Hold the camels: 2,000-year-old cistern in Beersheba engraved with sea vessels
Archaeologists believe that whoever carved boats into the landlocked water storage pit had technical knowledge of their construction
Deputy Editor Amanda Borschel-Dan is the host of The Times of Israel's Daily Briefing and What Matters Now podcasts and heads up The Times of Israel's Jewish World and Archaeology coverage.
A newly discovered water cistern in the landlocked desert city of Beersheba has turned out to be the 2,000-year-old canvas for a series of engravings depicting 13 sea vessels and even a sailor to steer them.
Technical details are included in some of the ship drawings etched into the cistern’s plaster walls, which suggests the graffiti artist had practical knowledge in ship construction, said Dr. Davida Eisenberg-Degen, a specialist in Rock Art and Graffiti at the Israel Antiquities Authority, in an IAA press release.

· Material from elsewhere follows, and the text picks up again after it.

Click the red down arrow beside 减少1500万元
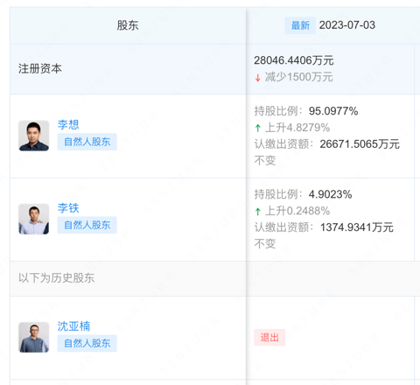 point(257,78)
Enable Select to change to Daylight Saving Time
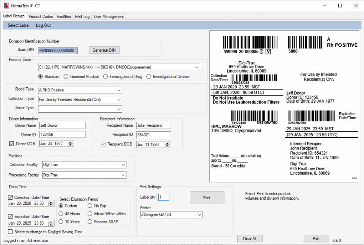Screen dimensions: 364x245 click(x=10, y=231)
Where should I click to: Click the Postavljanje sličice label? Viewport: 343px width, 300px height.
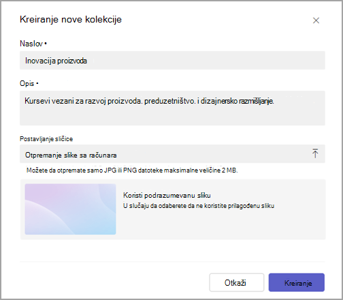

The art-covered cistern was uncovered during IAA excavations ahead of the construction of a new Beersheba neighborhood, Rakefet. The roughly 12 meter (39 foot) deep water storage pit, with an area of 5 x 5.5 meters, is thought to have been used by a nearby first century Roman era domicile, up through recent times. In excavating the sediment fill, archaeologists uncovered World War I-era ceramic sherds, ammunition shells and other weapon parts.
“The shape and form of the cistern, the technique of hewing and plastering, suggest that the cistern is of the first-second century CE, and likely served the residence of a Roman period site situated some 800 m. away, recently excavated by Dr. Fabian and Dr. Cohen-Sason of Ben Gurion University of the Negev,” said Eisenberg-Degen in an IAA press release.
In excavating the cistern, archaeologists Eisenberg-Degen and Avishay Levi-Hevroni discerned faint engravings on its walls, including boats, a sailor, and zoomorphs, or animalistic shapes.
It is not unusual to discover graffiti in archaeological excavations, but until recently, few archaeologists have made a thorough study of these informal engravings. A recent book by Brooklyn College of the City University of New York’s Dr. Karen B. Stern goes a long way toward filling that gap.
In a newly published Princeton Press publication, “Writing on the Wall: Graffiti and the Forgotten Jews of Antiquity,” Stern discusses the “capaciousness” of this category of art and its many media.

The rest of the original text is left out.